UMN space discovery introduces detailed method for examining stars

Taking advantage of a cosmic loophole called gravitational lensing, the Hubble telescope helped researchers identify a new star.

This image composite shows the discovery of the most distant known star using the NASA/ESA Hubble Space Telescope.

Courtesy of NASA/ESA and Patrick Kelly

This image composite shows the discovery of the most distant known star using the NASA/ESA Hubble Space Telescope.

Wesley Hortenbach

A University of Minnesota-led research team spotted a star 9 billion light years away — the farthest star ever seen.

The discovery of the star Icarus, published in the journal ‘Nature Astronomy’ earlier this month, introduced a way for astronomers to look at singular stars in far-off galaxies. Scientists say these observations give a detailed analysis of the qualities of stars that have existed for billions of years. 

Because the star is so far away and its light takes nine billion years to reach Earth, the star looks as it did when the universe was less than a third of its current age which is much earlier than ever before.

“I think this is the craziest thing because before we could only see singular stars from nearby galaxies like Andromeda or Milky Way,” said Patrick Kelly, a University astrophysics professor who led the international team of scientists.

Icarus is 100 times further from Earth than the next-closest star ever observed.

Astronomers can see this individual star because its light has been highly magnified by an intervening galaxy cluster through a process called gravitational lensing, said Liliya Williams, University professor in the Minnesota Institute for Astrophysics.

Any type of camera, from a smartphone to a telescope, requires photons — particles of light — to see, said Lawrence Rudnick, professor of astrophysics, who is in charge of the telescope in Tate Hall.

“The further something is away from us in space, the more the light is spread out,” Rudnick said. “The key with telescopes lenses is that they work by increasing the amount of light they capture.”

Before this discovery, astronomers could only observe far-away stars within clusters. The ability to see each individual star allows scientists to learn more about each star’s brightness, along with other characteristics that inform perceptions of what the universe was like earlier in its history.

“Even though it seems less efficient to observe the universe one star at a time, it’s like if people on a different planet used a telescope to look at Minneapolis,” Kelly said. “You might see more looking at the entire city, but you would learn a lot more about the city from observing individual people.”

The ability to test single stars also sheds light on the makeup of dark matter. A popular hypothesis is that dark matter is made of black holes, but the better understanding of star characteristics is likely to rule that out and instead support the hypothesis that dark matter is smoothly distributed throughout the cosmos, Williams said.

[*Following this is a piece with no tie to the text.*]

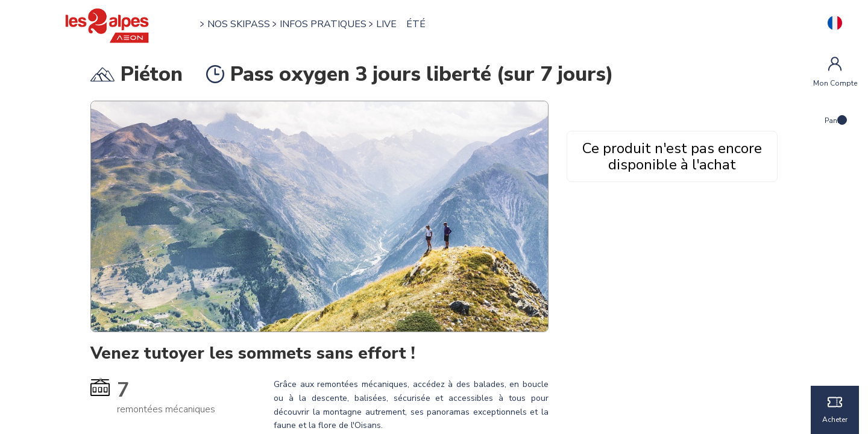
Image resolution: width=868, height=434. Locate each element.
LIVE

In the 1990s, astrophysicists used gravitational lensing to see far-away galaxies, but the technique has since been neglected by many scientists, Kelly said.

“There were theoretical papers about this published 20 years ago, but no one really noticed or cared because they didn’t think it was possible,” Williams said. “We were caught off guard, but in a good way.”

Finding this star sets a precedent for more frequent discoveries in the future, scientists say. Kelly’s paper is the first in a collective goal among astronomers to document the details of every star in order to create a census of the universe.

“All of what astrophysics is, is understanding the world we live in,” Williams said. “There’s no useful information from this. You can’t make microwaves from discovering stars. This is to satisfy our curiosity about the universe.”